**Schriftelijke opdracht A**
Beantwoord de volgende vragen over het fragment over La Gracieuse en La Locomotrice.
(i) Hoeveel pk had de motor van La Gracieuse, en hoe werd hij gekoeld?
(ii) In wiens fabrieken werden de auto's van La Locomotrice gemonteerd?
(iii) Aan wie verkocht Albert Roland de licentie?
**Schriftelijke opdracht B**
Werk de passage van "LA LOCOMOTRICE 1903" tot "omgeving van Luik." uit het fragment over La Gracieuse en La Locomotrice bij door "onderneming" te vervangen door "vennootschap".
== Aangeleverd fragment
LA GRACIEUSE 1899
(Soc. Electricité Mécanique Automobile) Kuregem – Brussel
“LA GRACIEUSE” werd voorgesteld in 1899 en zou in zich alle technische vooruitgang van dat tijdperk hebben verenigd.
De motor was een luchtgekoelde 6 pk motor met holle aluminium koelvinnen en was voorzien van een ontsteking met bobine en een additionele gloeibuis voor in geval van een gebrekkige accumulator.
LA LOCOMOTRICE 1903 – 1905
(Soc. Belge La Locomotrice) Luik
Deze onderneming werd opgericht door de heren ORBAN en LALOUX en stond onder de leiding van Albert ROLAND en Baron Raoul de MACAR. LA LOCOMOTRICE exploiteerde in België de brevetten van de Franse constructeur ROCHET-SCHNEIDER. De montage van deze auto’s gebeurde in de fabrieken van NAGANT uit Luik tot eind 1905. Dan verkocht Albert Roland de licentie aan F.N., en werd hij verdeler van F.N. voor de omgeving van Luik.
====
== Vastgelegde gegevens
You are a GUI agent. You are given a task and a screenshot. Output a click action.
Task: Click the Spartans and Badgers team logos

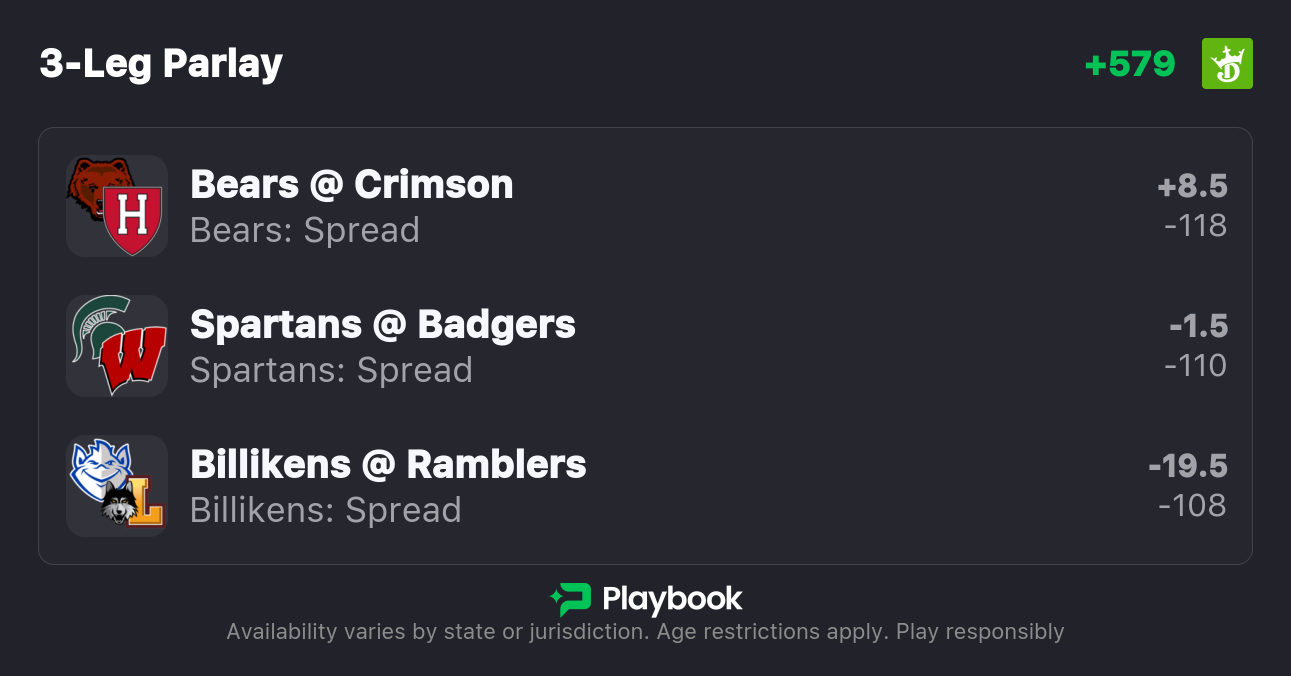click(x=116, y=346)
====
**Uitgewerkt antwoord A**
(i) 6 pk, luchtgekoeld.
(ii) In de fabrieken van NAGANT uit Luik.
(iii) Aan F.N.

**Uitgewerkt antwoord B**
LA LOCOMOTRICE 1903 – 1905
(Soc. Belge La Locomotrice) Luik
Deze vennootschap werd opgericht door de heren ORBAN en LALOUX en stond onder de leiding van Albert ROLAND en Baron Raoul de MACAR. LA LOCOMOTRICE exploiteerde in België de brevetten van de Franse constructeur ROCHET-SCHNEIDER. De montage van deze auto’s gebeurde in de fabrieken van NAGANT uit Luik tot eind 1905. Dan verkocht Albert Roland de licentie aan F.N., en werd hij verdeler van F.N. voor de omgeving van Luik.